Slashdot Mirror


Robot Operating System To Officially Support ARM Processors

DeviceGuru writes: The Open Source Robotics Foundation (OSRF), which maintains the open source Robot Operating System (ROS), has announced its first formal support for an ARM target. The organization will add support for the Qualcomm Snapdragon 600, a smartphone-oriented, quad-core, Cortex-A15-like system-on-chip running up to 1.7GHz. The Linux version of ROS for Snapdragon 600 will be available in Q4 of this year, with the Android version due in the first half of 2015. The OSRF will test, refine, and fully integrate support for the ARM instruction set architecture into ROS development efforts. OSRF will also perform ongoing maintenance to support ROS on the Snapdragon 600.

3 of 33 comments (clear)

  1. We'll of course it will by 93+Escort+Wagon · · Score: 3, Funny

    Many robots have arms - the OS needs to be able to control their processes.

    --
    #DeleteChrome
  2. Re:Linux version first? by WarJolt · · Score: 2

    Android is Java. Although ROS supports multiple language bindings the core is written in cpp.
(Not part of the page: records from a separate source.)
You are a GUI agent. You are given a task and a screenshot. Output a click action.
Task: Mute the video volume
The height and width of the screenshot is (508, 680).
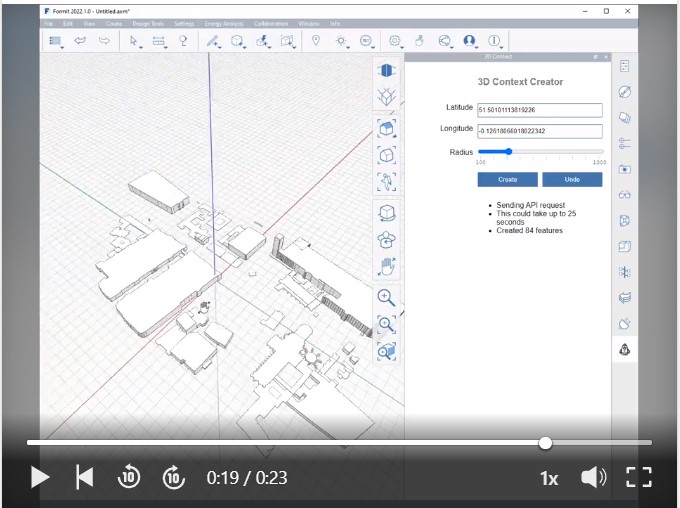coord(593,477)
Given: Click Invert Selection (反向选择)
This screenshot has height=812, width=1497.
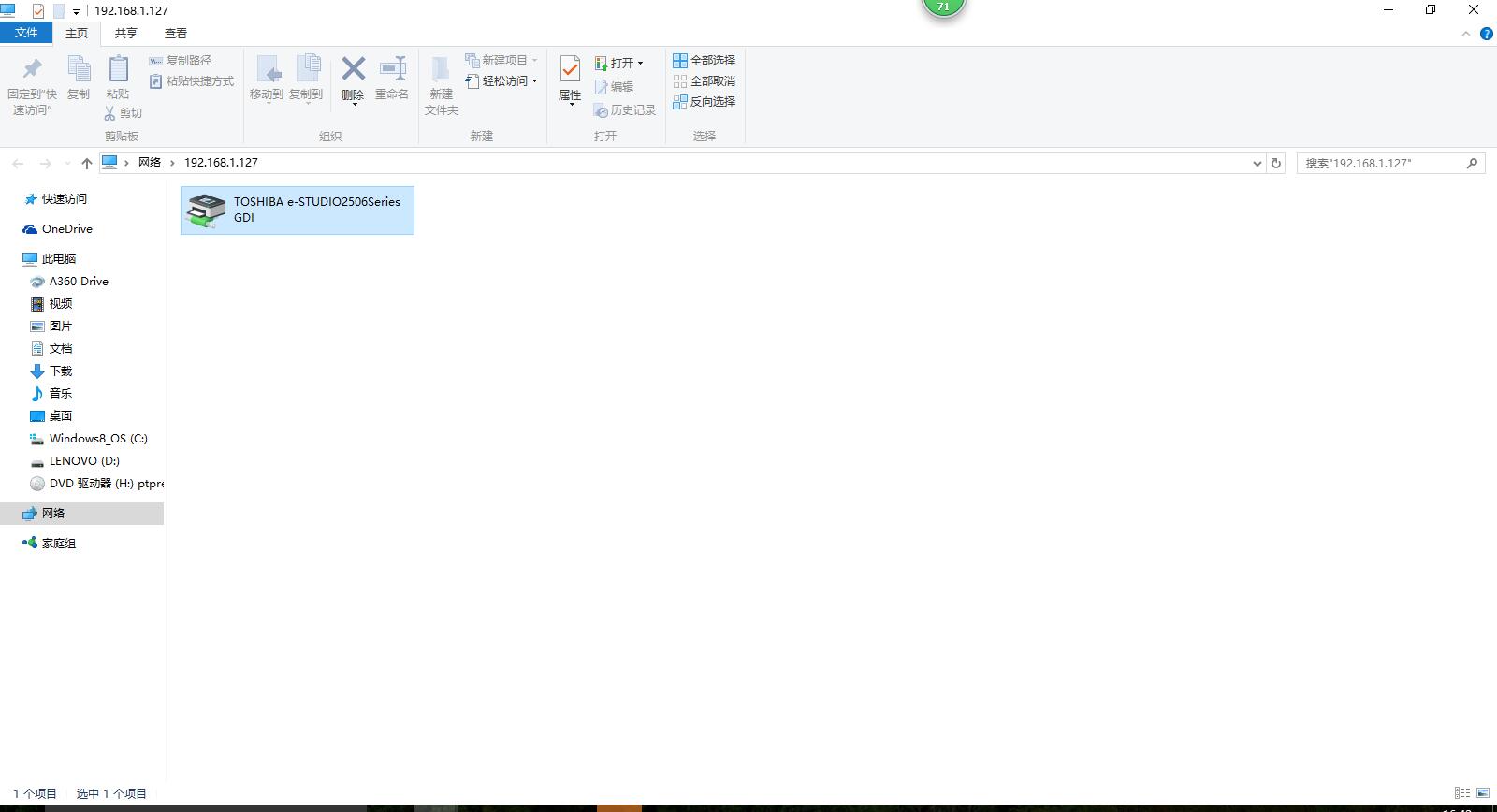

    Google has a rosjava port. Multiple machines can run in a single ROS system, so the rosjava port is usually used to create Android UI applications to control or view information in a multi-machine ROS system.

    ROS development is tied very closely to Ubuntu. Some things work on Mac OSX, but that's because it's Unix based and the built system was easier to adapt. Windows support is practically non-existent because to build system is not well-suited for non-unix systems. You would have an easier time getting rosjava to work.

    Really the reason ARM is supported easily is because it's simply a recompilation. Most of the Ubuntu packages that are required are already available for ARM. Full Android support is significantly more difficult.

  3. Re:Qualcomm must be funding it. by WarJolt · · Score: 4, Informative

    Heres the thing about R/T robotic control systems in industrial robotics. The tasks that they run are well defined repetitive tasks that don't change much. The kinds of robotics that we see in Hollywood block busters require significant more intelligence and perception that require a little looser definition of real-time computing.

    What you're talking about is hard real-time requirements. This means that if we miss some timing we have a total systems failure. ROS does not guarantee timing, so you'll have to come up with a different way to handle these. One solution is to have specialized, verifiable hardware the handles those hard real-time requirements. Usually these are things that prevent the robot from damaging itself, property or others.

    There are many applications of robotics that have firm or soft real-time requirements. These are real-time tasks that can be handled by ROS. Robotic perception is something that doesn't really fit into the hard real-time requirement, so we have to think about ways that these systems degrade and fail gracefully when deadlines are missed.